• Task details: Where a record contains a picture, omit the picture and repeat the rest exactly.
= = = = = = =
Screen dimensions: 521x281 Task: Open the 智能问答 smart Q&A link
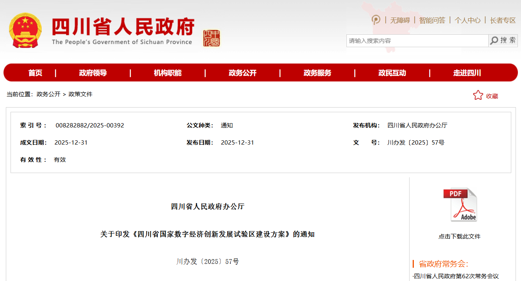[432, 20]
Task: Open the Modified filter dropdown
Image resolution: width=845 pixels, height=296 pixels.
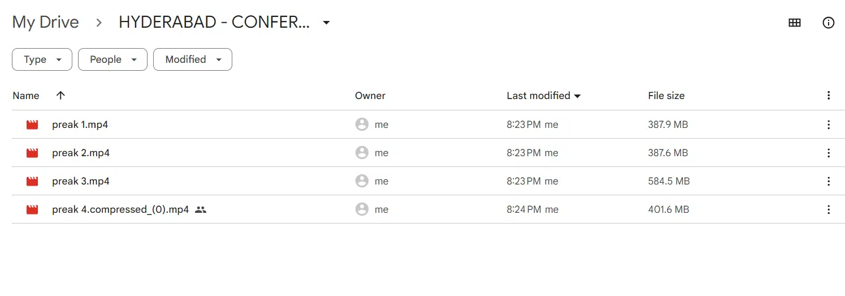Action: (193, 59)
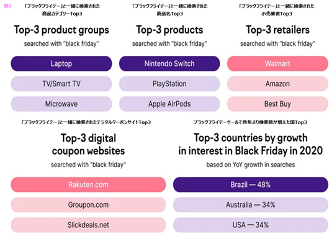Click the PlayStation pill

pos(169,84)
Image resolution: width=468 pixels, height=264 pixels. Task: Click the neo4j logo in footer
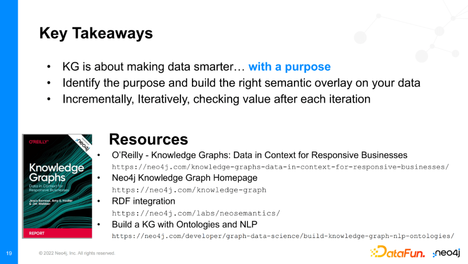tap(446, 253)
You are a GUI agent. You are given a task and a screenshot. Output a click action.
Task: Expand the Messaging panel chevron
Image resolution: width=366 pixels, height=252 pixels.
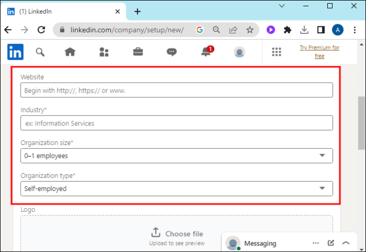pos(346,243)
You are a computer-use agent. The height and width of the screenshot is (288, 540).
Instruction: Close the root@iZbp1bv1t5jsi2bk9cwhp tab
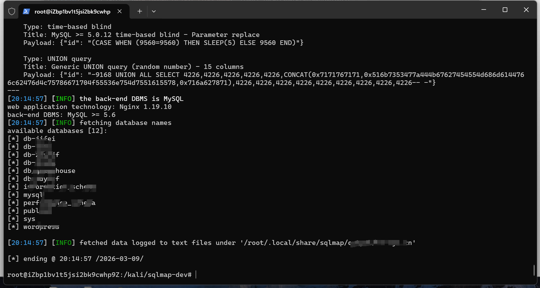pos(120,11)
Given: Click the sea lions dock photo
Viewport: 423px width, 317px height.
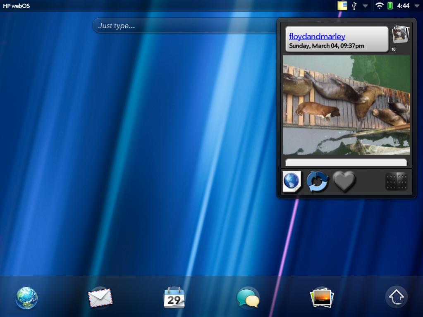Looking at the screenshot, I should pyautogui.click(x=346, y=105).
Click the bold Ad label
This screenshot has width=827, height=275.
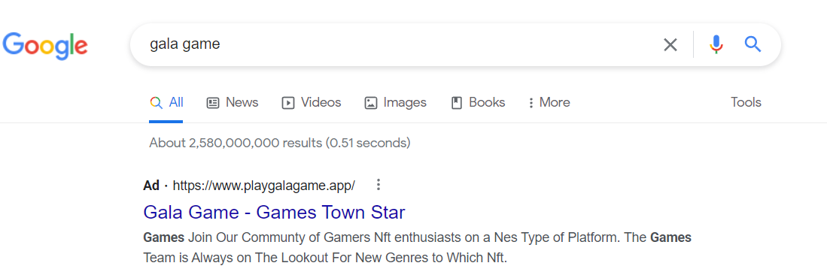pyautogui.click(x=151, y=186)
= = = = = = =
• Answer box:
Screen dimensions: 521x281 Task: Open the 智能问答 smart Q&A link
[432, 20]
Task: Open the Modified filter dropdown
Image resolution: width=845 pixels, height=296 pixels.
Action: (193, 59)
Click the PlayStation pill

pos(169,84)
Image resolution: width=468 pixels, height=264 pixels. Task: Click the neo4j logo in footer
tap(446, 253)
You are a GUI agent. You are given a task and a screenshot. Output a click action.
Task: Expand the Messaging panel chevron
Image resolution: width=366 pixels, height=252 pixels.
pos(346,243)
You are a computer-use agent. The height and width of the screenshot is (288, 540).
Instruction: Close the root@iZbp1bv1t5jsi2bk9cwhp tab
pos(120,11)
Given: Click the sea lions dock photo
Viewport: 423px width, 317px height.
Looking at the screenshot, I should pyautogui.click(x=346, y=105).
Click the bold Ad label
This screenshot has width=827, height=275.
pyautogui.click(x=151, y=186)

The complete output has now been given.